▶ Work order
After locating the line that holds "Open the 合并(M) menu", repeat it and each following line exactly until the material ends, skipping pictures.

▶ Data for the task
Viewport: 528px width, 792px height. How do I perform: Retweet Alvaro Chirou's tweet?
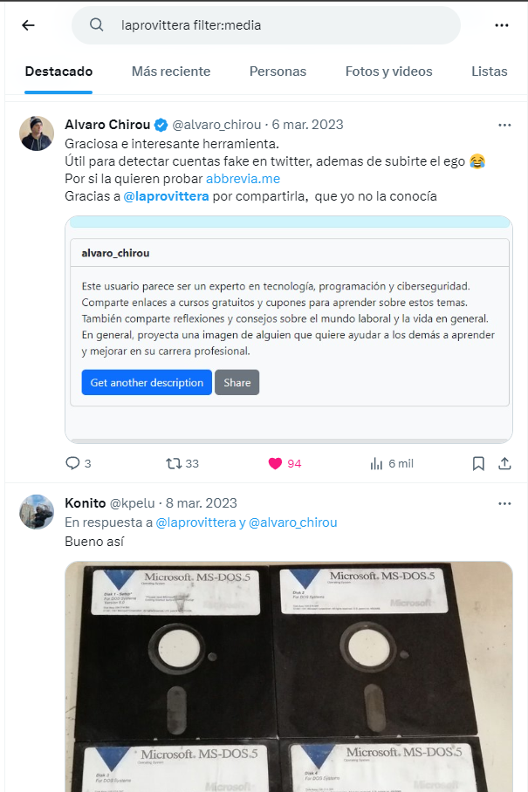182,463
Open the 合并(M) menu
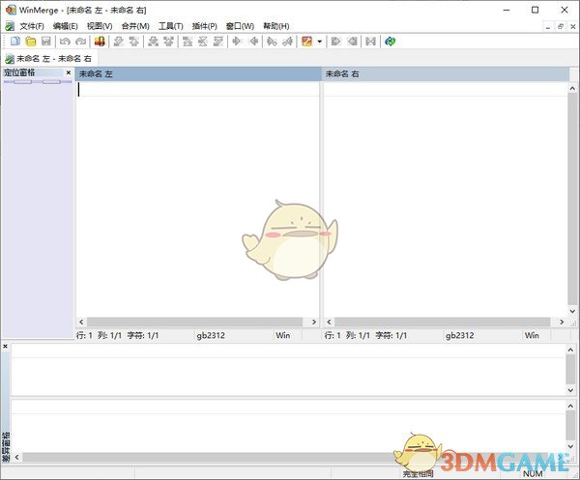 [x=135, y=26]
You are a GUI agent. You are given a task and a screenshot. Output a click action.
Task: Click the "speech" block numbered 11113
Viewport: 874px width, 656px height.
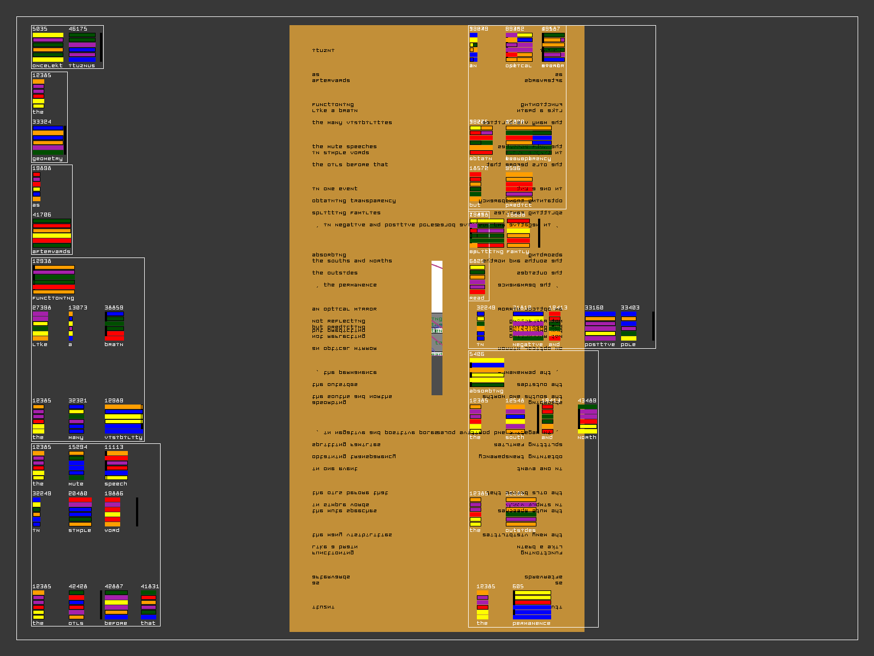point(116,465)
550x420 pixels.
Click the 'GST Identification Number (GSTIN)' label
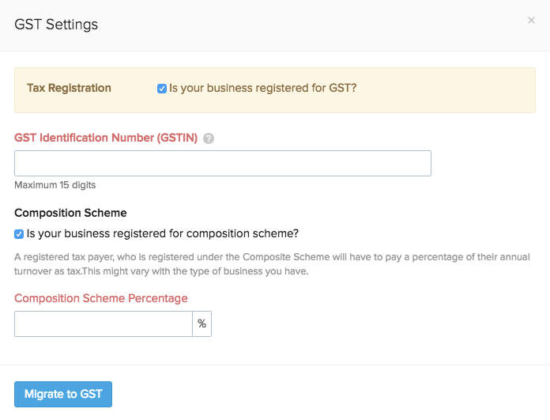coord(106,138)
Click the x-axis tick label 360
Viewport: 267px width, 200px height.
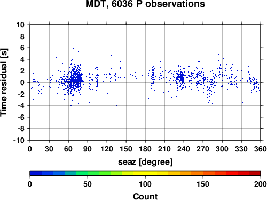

▶ Solution to this task
Open the 合并(M) menu
 [x=135, y=26]
You are a GUI agent. You are given a task and a screenshot. Output a click action.
Task: Click the "speech" block numbered 11113
Viewport: 874px width, 656px height.
point(116,465)
550x420 pixels.
Click the 'GST Identification Number (GSTIN)' label
coord(106,138)
Click the x-axis tick label 360
Viewport: 267px width, 200px height.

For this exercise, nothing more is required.